● INSTRUCTION
Please copy the items word for word, from the first line through the line containing "topbar-tool-deploy: Deploy is", both included, leaving out the pictures.

▼▼▼

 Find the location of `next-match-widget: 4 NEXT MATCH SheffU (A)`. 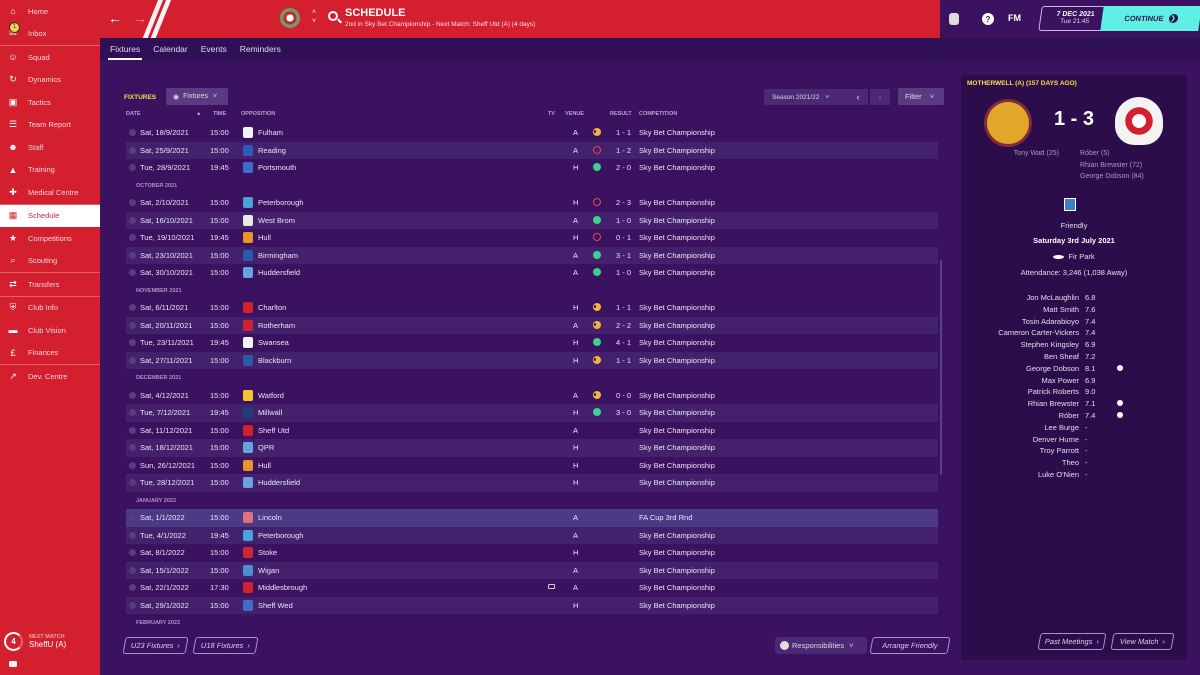

next-match-widget: 4 NEXT MATCH SheffU (A) is located at coordinates (35, 642).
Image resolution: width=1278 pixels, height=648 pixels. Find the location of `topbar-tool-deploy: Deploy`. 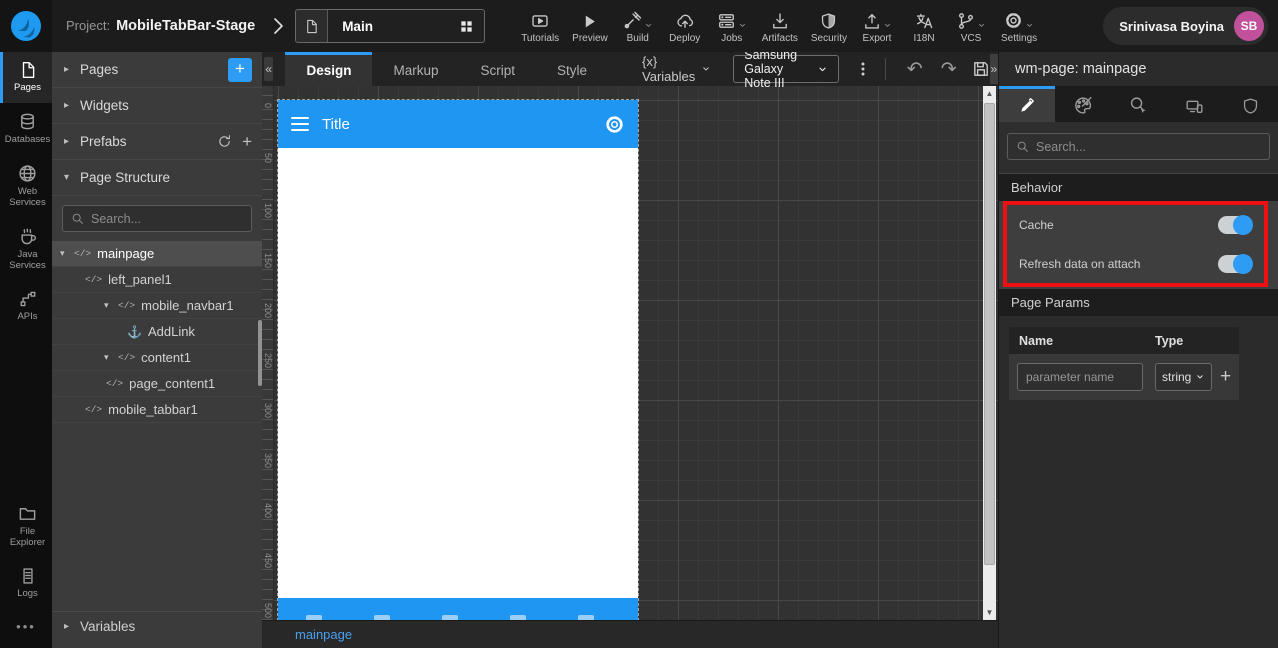

topbar-tool-deploy: Deploy is located at coordinates (685, 26).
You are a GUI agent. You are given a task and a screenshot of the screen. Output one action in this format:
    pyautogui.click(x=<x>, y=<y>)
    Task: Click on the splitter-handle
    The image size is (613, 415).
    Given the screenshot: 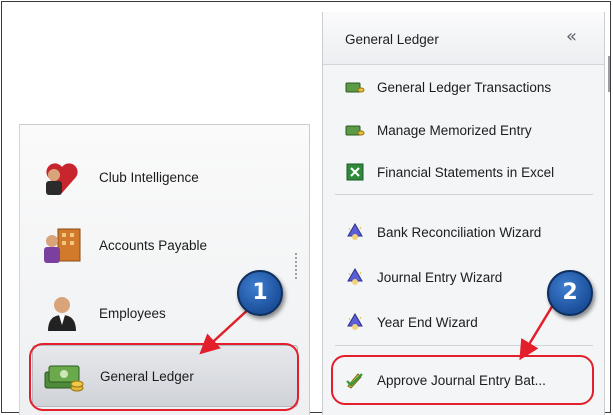 What is the action you would take?
    pyautogui.click(x=296, y=266)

▲▲▲

● SOLUTION
 Find the location of `next-match-widget: 4 NEXT MATCH SheffU (A)`. 

next-match-widget: 4 NEXT MATCH SheffU (A) is located at coordinates (35, 642).
Image resolution: width=1278 pixels, height=648 pixels. Find the location of `topbar-tool-deploy: Deploy`. 

topbar-tool-deploy: Deploy is located at coordinates (685, 26).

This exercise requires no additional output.